Every question carries equal weight. Your final score is the count of correct answers out of 40. A live leaderboard updates in real time as participants submit their answers during the challenge window, so you can track your position relative to the field while the competition is open. When the challenge closes, the leaderboard freezes. After close, each participant can view their own final rank and score from the results page; the full leaderboard ranking is not shown publicly after close — only your own position is visible. If two participants finish with the same score, the one who completed the challenge in less time ranks higher. This tiebreaker incentivises not just getting answers right but getting them right quickly — the same dynamic that plays out in timed placement rounds.

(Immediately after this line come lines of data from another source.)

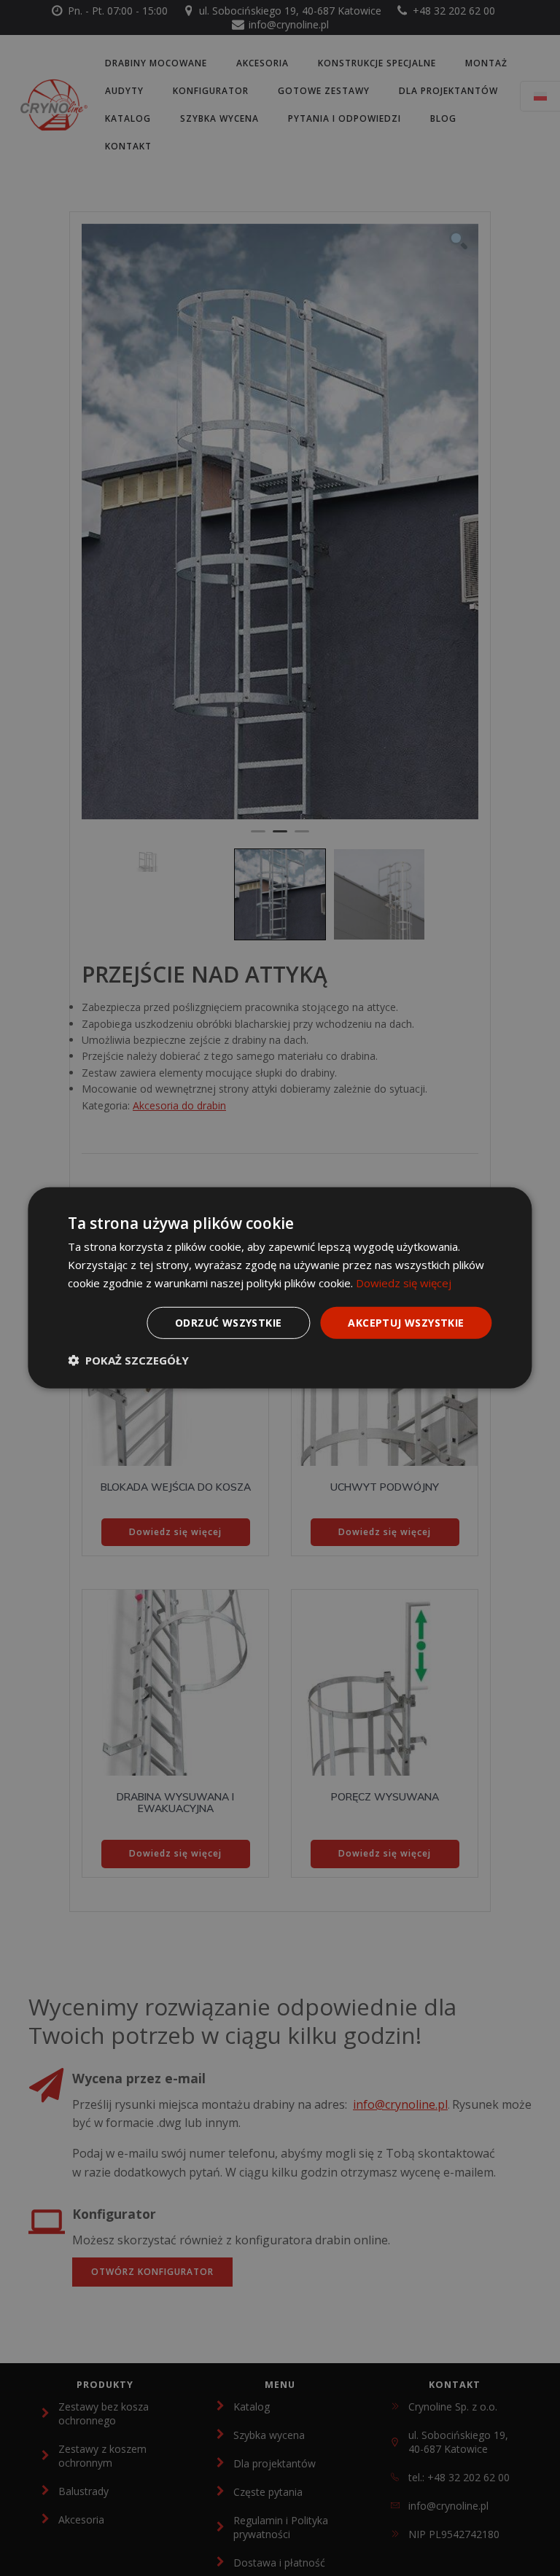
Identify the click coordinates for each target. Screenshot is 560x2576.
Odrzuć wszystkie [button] (228, 1322)
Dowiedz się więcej (403, 1283)
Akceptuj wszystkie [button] (406, 1322)
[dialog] (280, 1288)
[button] (128, 1360)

Instant explanations appear immediately after each answer, so you receive feedback at the point of decision rather than at the end. This means you leave the challenge with a clear per-topic picture regardless of your final rank.
General quiz apps like Sporcle or Quizizz let you test yourself at your own pace with no penalty for slow answers or wrong guesses. DSA Challenge 1 runs on a fixed clock, scores you against a live leaderboard, and follows every question with a curated explanation — making it closer to an interview simulation than a casual study quiz.
Compared to LeetCode or HackerRank, which test hands-on algorithm implementation and code execution, this challenge tests the conceptual MCQ recall used in the screening rounds that come before the coding stage. Most placement drives in India open with exactly this format — multiple-choice aptitude and DSA questions under time pressure — and this challenge gives you a realistic rehearsal of that experience.
If you want to improve your score before entering, the DSA: Data Structures Fundamentals course on Abekus covers the same conceptual ground this challenge tests — data structures, their operations, and the reasoning patterns that timed MCQs demand. Working through the course before entering sharpens the instincts that separate fast, confident answers from slow uncertain ones.
For deeper coverage of sorting algorithms, recursion, and complexity analysis, the DSA — Algorithms & Core Patterns course extends the same foundation into the topics this challenge probes most heavily in its algorithm questions.
Once the challenge closes, your final rank and score are recorded on your Abekus profile. You can review your rank and revisit the per-question explanations from the competition results page. DSA Challenge 1 does not award credits, gems, or a completion certificate — the output is a leaderboard position and a precise per-question breakdown showing which topic areas were strong and which explanations are worth spending more time on before your next interview or assessment. Each explanation names the concept being tested, explains why the correct answer is right, and briefly notes why the most common wrong answers are wrong. Revisiting the explanations for questions you got wrong is the fastest way to close the specific gaps this challenge identifies.